銀行・消費者金融のカードローン・キャッシングでお金を借りるとき、「総量規制」という言葉を聞いたことはありませんか?

お金を借りるのに避けては通れない総量規制、賢くお金を借りるためにも、ここでは総量規制の仕組みや対象となる借り入れなどを丁寧に解説していきます。

「総量規制」とは

総量規制とは、簡単に言えば「年収の3分の1以上のお金を借りられない」制度です。

たとえば、年収300万円の人は、消費者金融などの貸金業者から合計100万円を超えるお金を借りることは出来ません。

総量規制が出来る前は、1社で多額のお金を借りられなくても、複数の業者から少額ずつお金を借りれば問題なくお金を借りられました。そこに歯止めをかけたのが総量規制で、少額の借入を複数の業者から行なったとしても、その合計が年収の3分の1を超えてしまうと、新規の借入はできません。

総量規制は、借りすぎを防ぐ制度なのです。

なお、銀行のカードローンなどは、総量規制の対象外となっています。後ほど詳細に説明します。

なぜ「総量規制」が出来たのか?

1990年代後半から2000年代初めにかけて、お金の借りすぎが社会問題となっていました。

これまでお金を借りることに消極的だった人も、便利な消費者金融の登場、発展によって、お金を借りることに抵抗がなくなってきました。
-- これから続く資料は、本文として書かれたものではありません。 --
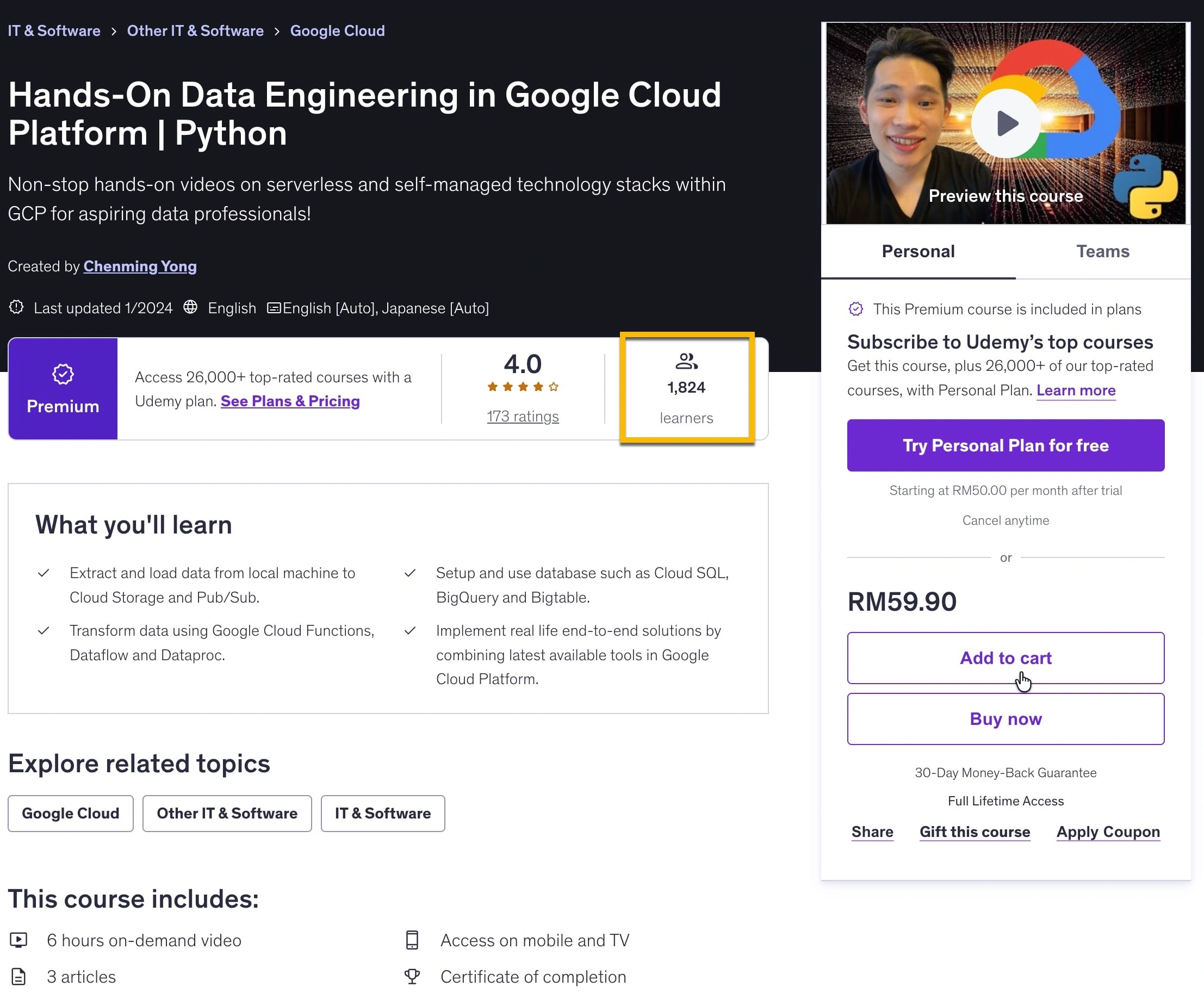Click the mobile access phone icon
The height and width of the screenshot is (1005, 1204).
pos(412,940)
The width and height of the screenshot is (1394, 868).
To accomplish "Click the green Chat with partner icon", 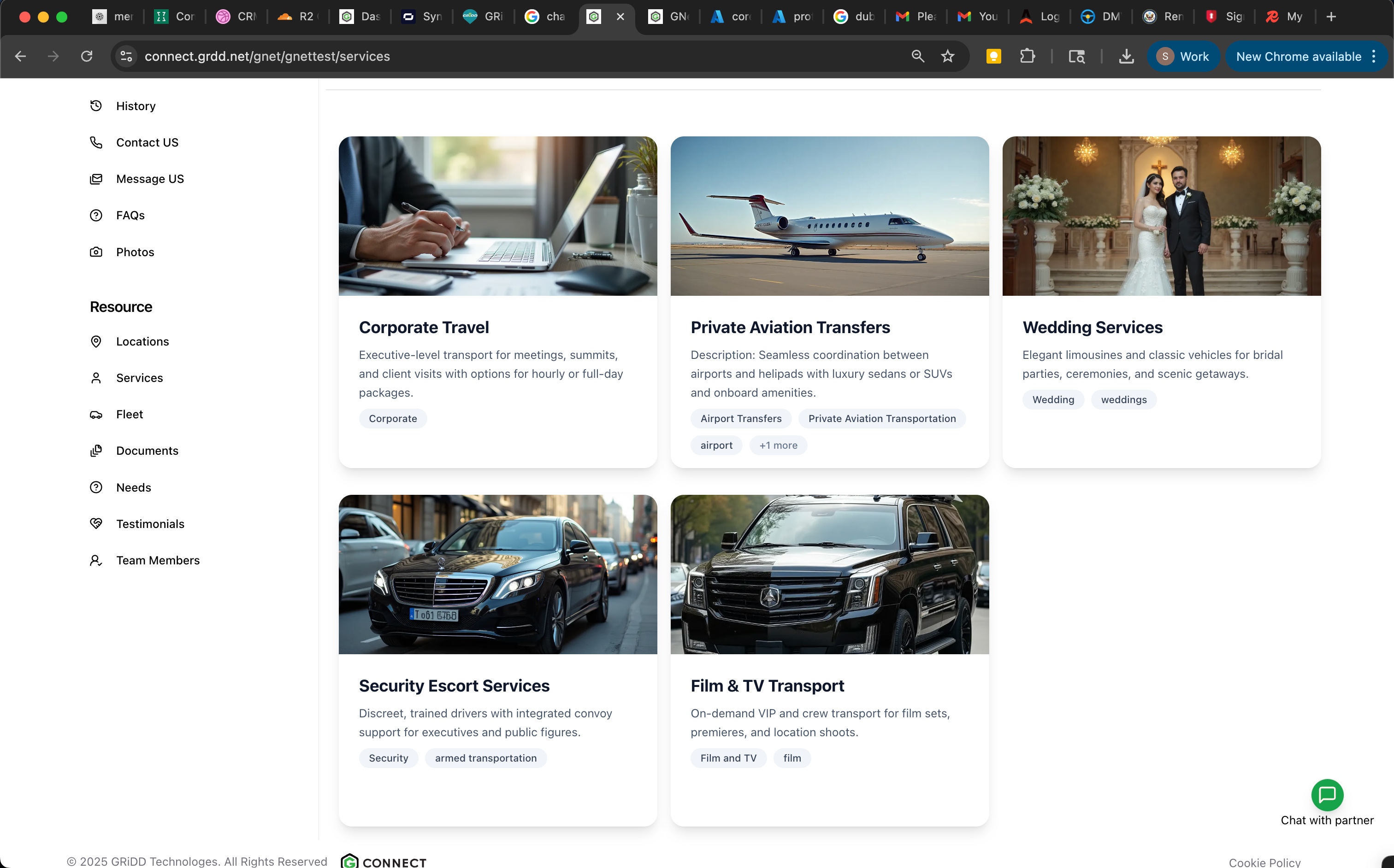I will pos(1327,795).
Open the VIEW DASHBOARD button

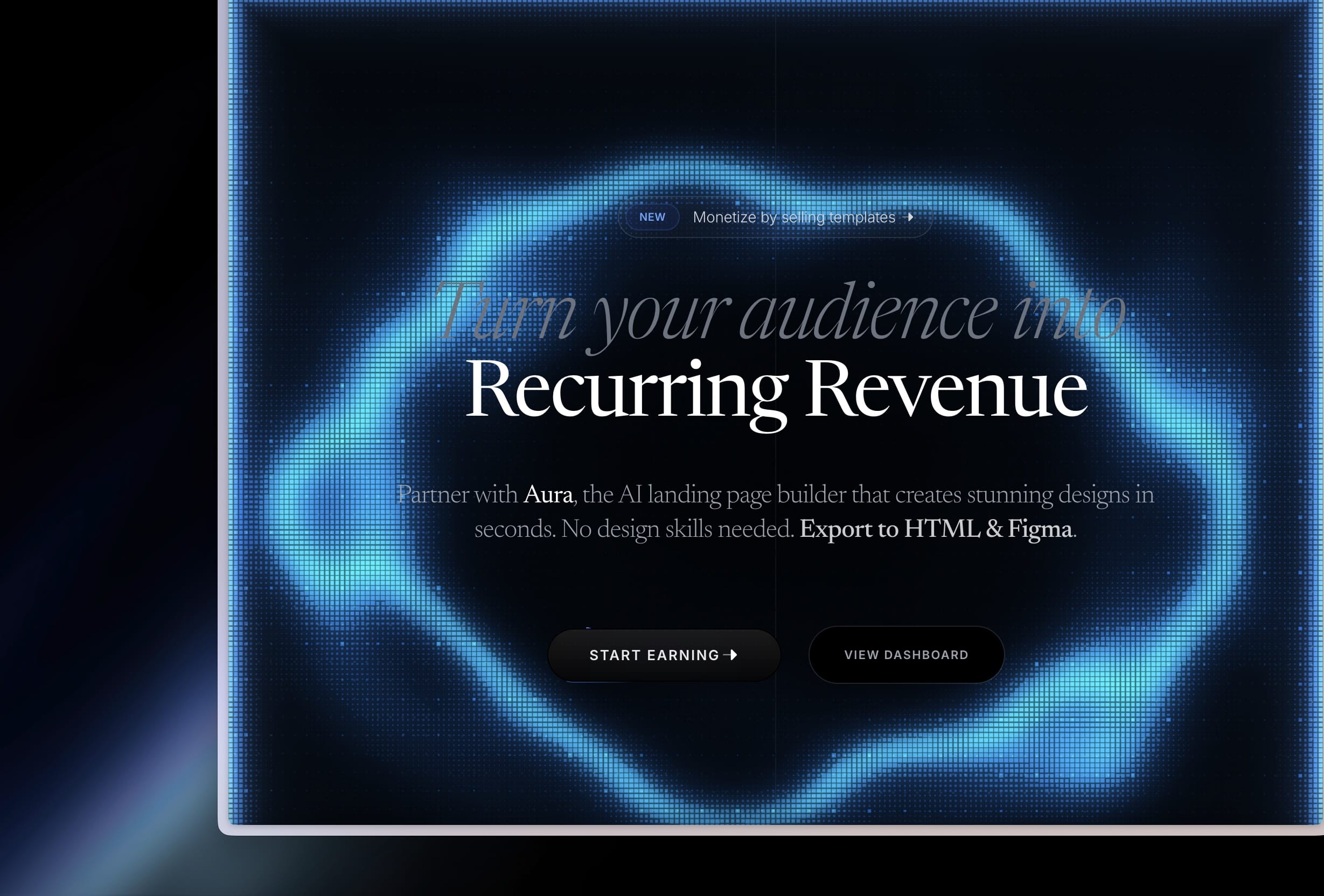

消費者金融でカードを発行し、カードローンで少額のお金を借りるケースが増えてきました。

気軽にちょこっとお金を借りる、そんなライフスタイルが定着して、消費者金融は勢力を伸ばしてきました。

しかし、それに伴い困った事態もいくつか発生し、その1つが「多重債務」です。

気軽にお金を借りられるゆえに複数の貸金業者から少しずつ借金をして、結果的には借金の額が膨大になってしまうというケースが出てきました。その結果、自己破産や債務整理、さらには借金苦による自殺が増え、この状態を改善するために設けられた制度が「総量規制」です。

総量規制と改正貸金業法

総量規制は、改正貸金業法に盛り込まれています。2006年の貸金業法改正によって、総量規制以外にもグレーゾーン金利の廃止、執拗な取り立て行為の禁止やヤミ金対策などが盛り込まれています。

改正貸金業法の主な制定内容

  1. 取立て行為の規制
  2. 自殺の生命保険金による弁済禁止
  3. 総量規制
  4. グレーゾーン金利の廃止
  5. 信用情報機関の設立
  6. ヤミ金融対策の強化

改正貸金業法が成立したのは2006年でしたが、貸金業者側のシステム準備や利用者側の準備も考慮されて、段階的に施行されてきました。そして2010年6月18日に、改正貸金業法が全て施行されたのです。

総量規制の対象範囲は?

総量規制ルール

年収の3分の1以上お金を借りることができない「総量規制」ですが、実は対象外となるケースもあります。
ここでは総量規制の対象となる業者、対象となる取引を説明します。

総量規制の対象となる業者

総量規制が適用されるのは消費者金融を中心に貸金業法において貸金業者として貸付を行なっている人たちです。これらの業者からは年収の3分の1以上お金を借りることができません。

消費者金融

総量規制の対象となる借入は、まずは「消費者金融」があります。
アコムやプロミスといった消費者金融から借入を行なうと、総量規制の対象となります。

信販会社

消費者金融以外にも、似たようなビジネスを展開しているところはあり、それが「信販会社」です。
ジャックスやオリコなどがその代表で、これらの信販会社でもカードローンを行なっていますが、信販会社が行なっているカードローンについても、総量規制の対象となります。

クレジットカード(キャッシング)

意外にも、「クレジットカード会社」も総量規制の対象となる場合があります。それがクレジットカードを使ったキャッシングの場合です。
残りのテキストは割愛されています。